# THE PROBLEM:
Please output exactly the lines that run from the line with "Instruction: Click the Upload image box" through the final line of the data, inclusive, and nothing more.

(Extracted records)
= = = = =

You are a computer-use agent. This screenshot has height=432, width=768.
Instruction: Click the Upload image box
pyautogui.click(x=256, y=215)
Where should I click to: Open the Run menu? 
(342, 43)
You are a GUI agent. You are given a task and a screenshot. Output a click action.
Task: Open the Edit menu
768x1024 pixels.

= = = = =

# ANSWER SPACE:
Instruction: Click the Upload image box
pyautogui.click(x=256, y=215)
Where should I click to: Open the Run menu? 
(342, 43)
You are a GUI agent. You are given a task and a screenshot. Output a click action.
Task: Open the Edit menu
768x1024 pixels.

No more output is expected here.